Conspiracy literature is rife with the phrase “New World Order.” The early root of this interesting slogan is a speech given by George H. W. Bush:
Since that time, conspiracy theory has burgeoned with speculations of a secretive international insider elite plotting to control the world and instigating global crises to further their aims. The formula: crisis = opportunity to establish controls.
The permutations and ramifications of the New World Order are too intricate to summarize here, but recently a statement by British P.M. Gordon Brown about the current financial crisis rings parallel to Bush’s mantra in the video:
“We face a choice. We could allow this crisis to start a retreat from globalisation,” Brown said in his speech.

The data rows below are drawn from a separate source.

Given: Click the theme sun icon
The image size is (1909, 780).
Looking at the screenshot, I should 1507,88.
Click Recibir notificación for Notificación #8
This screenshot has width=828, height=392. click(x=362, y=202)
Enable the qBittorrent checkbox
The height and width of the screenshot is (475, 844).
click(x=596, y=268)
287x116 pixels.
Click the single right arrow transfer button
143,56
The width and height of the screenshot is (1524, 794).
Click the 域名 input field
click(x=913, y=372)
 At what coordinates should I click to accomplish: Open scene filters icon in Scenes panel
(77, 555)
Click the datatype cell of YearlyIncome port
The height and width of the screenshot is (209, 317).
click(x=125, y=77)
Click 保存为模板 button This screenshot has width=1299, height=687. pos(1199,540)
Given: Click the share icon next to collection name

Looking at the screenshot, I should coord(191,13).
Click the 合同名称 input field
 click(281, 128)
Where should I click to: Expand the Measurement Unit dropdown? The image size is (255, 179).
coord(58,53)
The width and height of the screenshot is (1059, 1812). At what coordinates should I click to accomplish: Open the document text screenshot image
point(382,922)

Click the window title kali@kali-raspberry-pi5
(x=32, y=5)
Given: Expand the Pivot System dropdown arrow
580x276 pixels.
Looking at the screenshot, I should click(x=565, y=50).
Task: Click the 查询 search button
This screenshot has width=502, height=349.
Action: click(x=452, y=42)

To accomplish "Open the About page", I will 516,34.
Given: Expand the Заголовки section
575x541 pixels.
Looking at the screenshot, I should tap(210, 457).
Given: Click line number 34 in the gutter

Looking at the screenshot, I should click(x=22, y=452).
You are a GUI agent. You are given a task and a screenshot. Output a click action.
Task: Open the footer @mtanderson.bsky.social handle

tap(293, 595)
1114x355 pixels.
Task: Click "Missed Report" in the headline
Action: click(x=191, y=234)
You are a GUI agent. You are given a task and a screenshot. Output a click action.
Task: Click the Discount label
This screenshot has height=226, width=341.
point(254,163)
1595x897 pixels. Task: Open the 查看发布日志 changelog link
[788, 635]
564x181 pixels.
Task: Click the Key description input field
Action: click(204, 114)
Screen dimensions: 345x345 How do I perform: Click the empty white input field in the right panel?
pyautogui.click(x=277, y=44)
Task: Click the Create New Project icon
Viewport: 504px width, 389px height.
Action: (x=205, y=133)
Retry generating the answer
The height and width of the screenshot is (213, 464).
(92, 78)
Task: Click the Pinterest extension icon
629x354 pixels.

“As some want, we could close our markets – for capital, financial services, trade and for labour – and reduce the risks of globalisation, but that would reduce global growth, deny us the benefits of global trade, and confine millions to global poverty.
“Or we could view the threats and challenges we face today as the difficult birth pangs of a new global order, and our task now as nothing less than making the transition through a new internationalism to the benefits of an expanding global economy, not muddling through as pessimists but making the necessary adjustment to a better future and setting new rules for this new global order.”
Understandably this kind of phraseology has alarm bells ringing on every conspiracy theorist’s desktop. This goes back to that question earlier posed: are these events due to collective incompetence, or collective genius conspiring?
For me, the only thing consistent about all these speeches is society’s ignorance of its own limitations and vulnerability until crisis strikes. Whether these crises were triggered intentionally or resulting from ignorance or both doesn’t change this observation.
Putting the weakness against a time-dimension:
The past we don’t understand fully, the future we can’t predict accurately, but more glaringly: the present we aren’t critical enough of. Of the three timeframes–it is ONLY the present that we can control. This is why critical thinking is very important. It’s our only weapon against cruel surprises… NOW.